Word for word, retype the lines from the one containing "Task: Click the" to the one containing "You are a computer-use" below, keeping both end lines and dropping the pictures.

Provided material Block Start

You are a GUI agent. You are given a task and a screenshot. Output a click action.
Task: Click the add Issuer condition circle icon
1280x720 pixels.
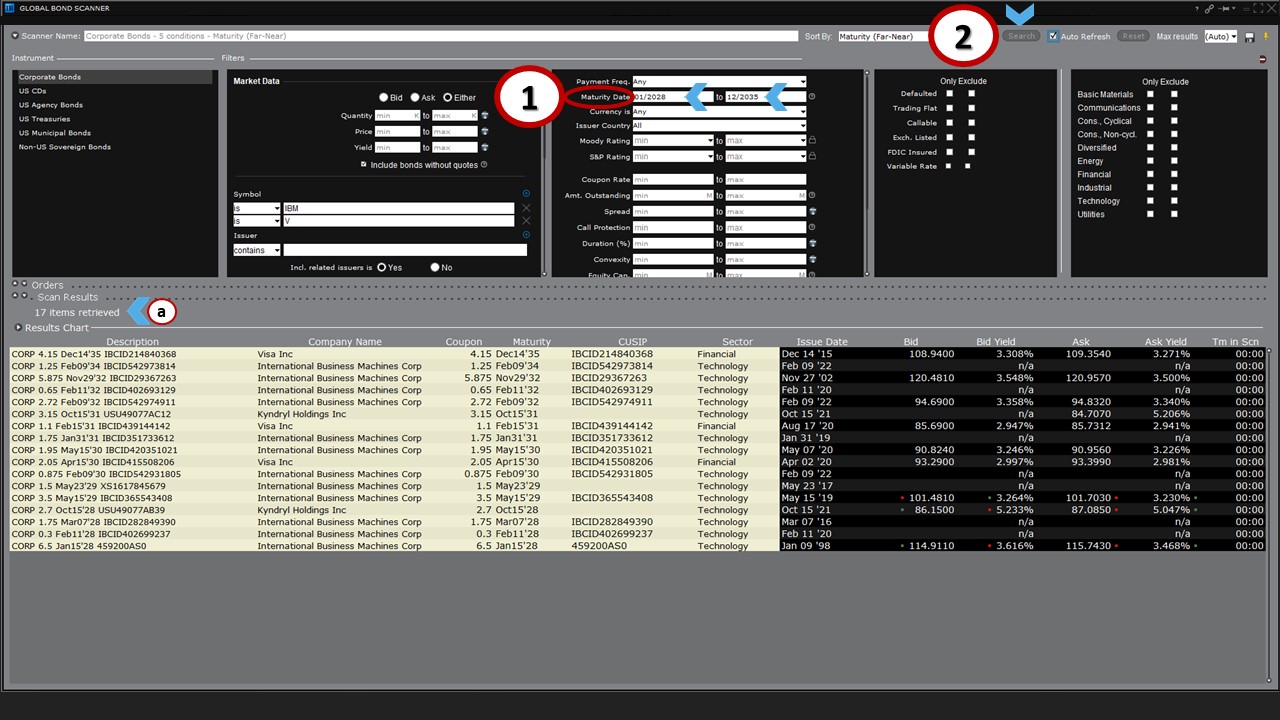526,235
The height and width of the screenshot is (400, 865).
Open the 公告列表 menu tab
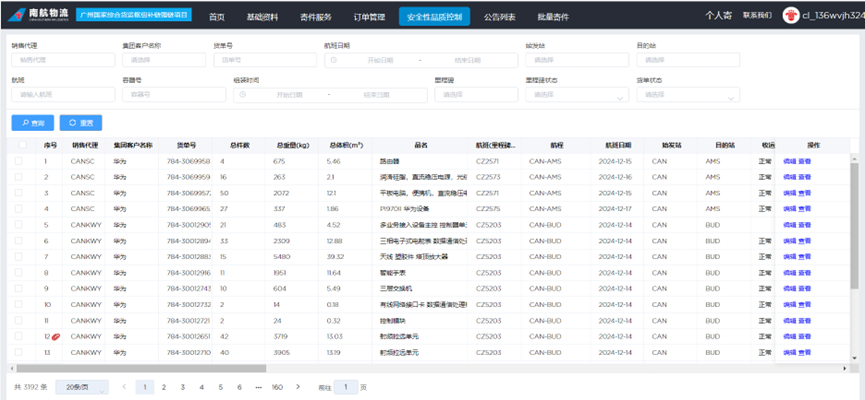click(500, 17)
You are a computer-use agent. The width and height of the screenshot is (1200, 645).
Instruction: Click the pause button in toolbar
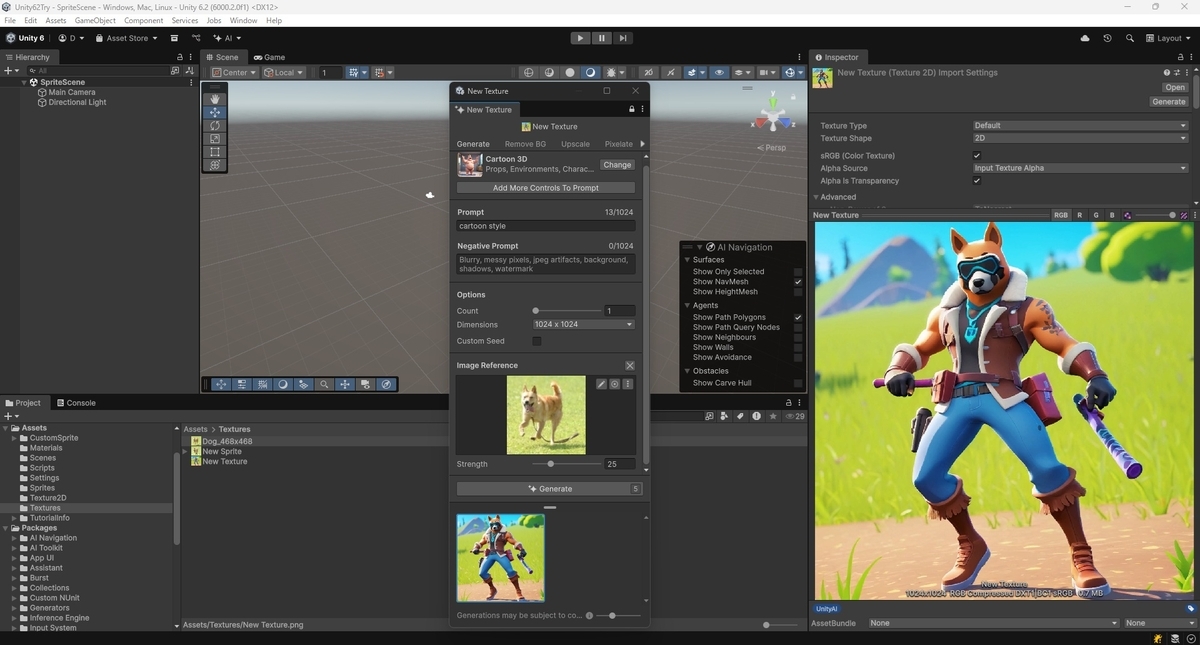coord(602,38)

Provided material Block End
Provided material Block Start

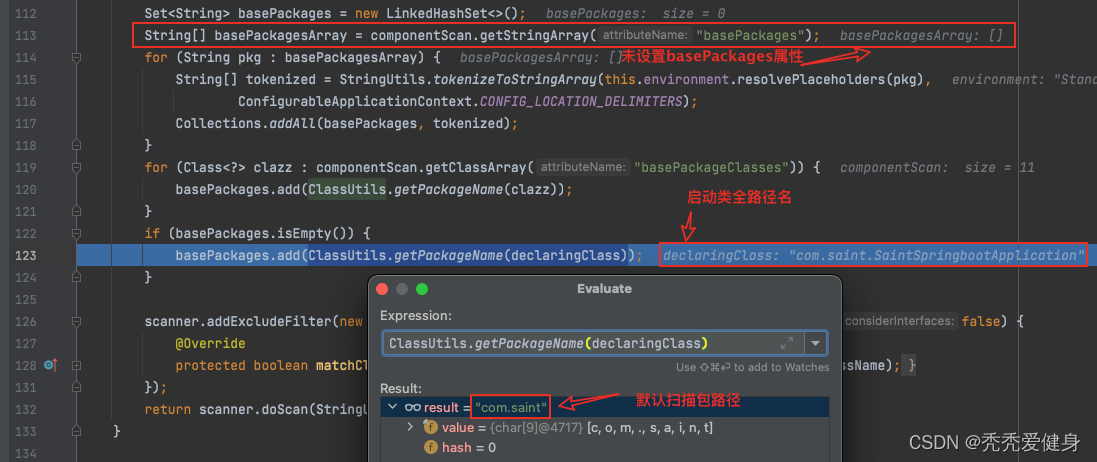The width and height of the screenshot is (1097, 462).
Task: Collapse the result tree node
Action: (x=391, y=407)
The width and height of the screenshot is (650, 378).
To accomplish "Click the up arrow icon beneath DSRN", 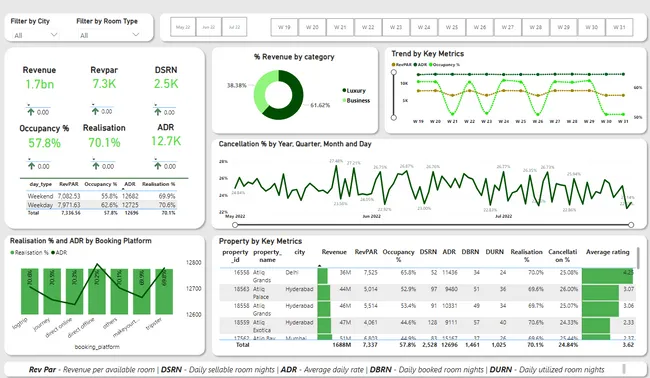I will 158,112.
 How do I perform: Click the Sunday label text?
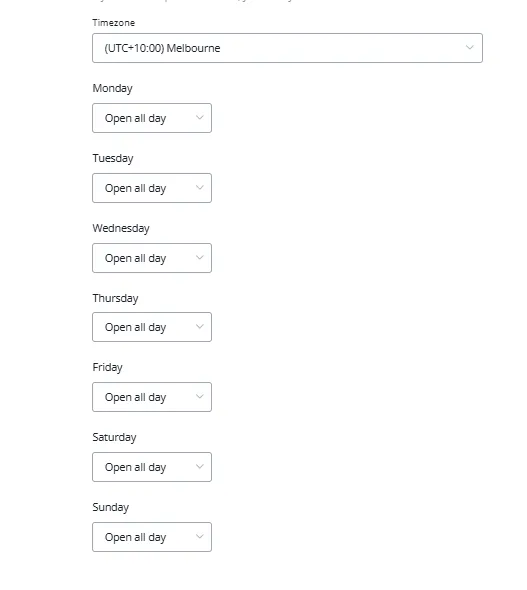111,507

Provided material Block End

- Exercise answer -
Task: Click the add Issuer condition circle icon
1280x720 pixels.
526,235
The height and width of the screenshot is (400, 865).
Open the 公告列表 menu tab
click(500, 17)
You are a computer-use agent. The width and height of the screenshot is (1200, 645).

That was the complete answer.